Peakside Capital, the European private equity real estate business spun out of Bank of America Merrill Lynch a decade ago, is targeting deals hampered by the ongoing coronavirus crisis for its fourth opportunity fund, Peakside Real Estate Fund IV.

PERE can reveal the Frankfurt-based firm has raised €160 million in a first closing for the closed-end fund. It has set a fundraising target and hard-cap of €350 million for the vehicle.

The primary target sectors for Peakside will be logistics and light industrial properties, although selected hotels and retail properties will also be evaluated, principally for use-conversion purposes.

Founding partner Boris Schran said: “We already see selected opportunities, mainly from failed sale processes and auctions.

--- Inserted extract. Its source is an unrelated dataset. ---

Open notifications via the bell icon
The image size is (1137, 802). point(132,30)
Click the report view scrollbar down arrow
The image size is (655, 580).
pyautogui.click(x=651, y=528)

We also see the opportunity to be in the most hard-hit sectors like retail and hotels, mainly hotels. Retail is going through a structural change. Hotels are driven more by specific pricing and here we expect to see a quick recovery once covid is resolved.”

The equity in the first closing for PREF IV came mainly from European institutional investors, comprising pension funds, insurers and financial services organizations, although some family offices and high-net-worth individuals also committed capital. Most were re-upping investors from the fund series’ prior funds.

Stefan Aumann, another of the firm’s founding partners, said fundraising initially started at the end of 2019, but was paused as the pandemic ensued. “We were in the starting blocks, but then events really started to hit and almost everyone was busy handling themselves. There were lots of analysis and risk management requests to handle. And so, we really only picked up the pitch book again in June and fundraising started in earnest after the summer.”

Peakside’s current assets under management have a gross asset value of approximately $1.4 billion and are held in the firm’s PREF II and PREF III funds.

The firm declined to comment on the performance of these vehicles, but PERE understands that PREF II is producing a gross IRR of around 40 percent, a gross equity multiple of 2.3x, a net IRR of approximately 25 percent and net multiple of about 1.8x. PREF III, meanwhile, is projecting a gross IRR of about 30 percent, with a gross multiple of 1.7x, a net IRR of 20 percent and a net multiple of 1.5x.

While he would not be drawn on performance, Schran did say, “The portfolio we have is resilient. There was very little risk management to be done.”

He said the portfolio rent collection rate across the assets, mainly comprised of offices and logistics properties, was 97 percent through 2020, with the firm suffering only two cases of insolvency.

He said that PREF IV, which is expected to reach a final closing by Q1 next year, was yet to deploy any capital, though one large asset situated in one of Germany’s big seven cities has gone under exclusivity.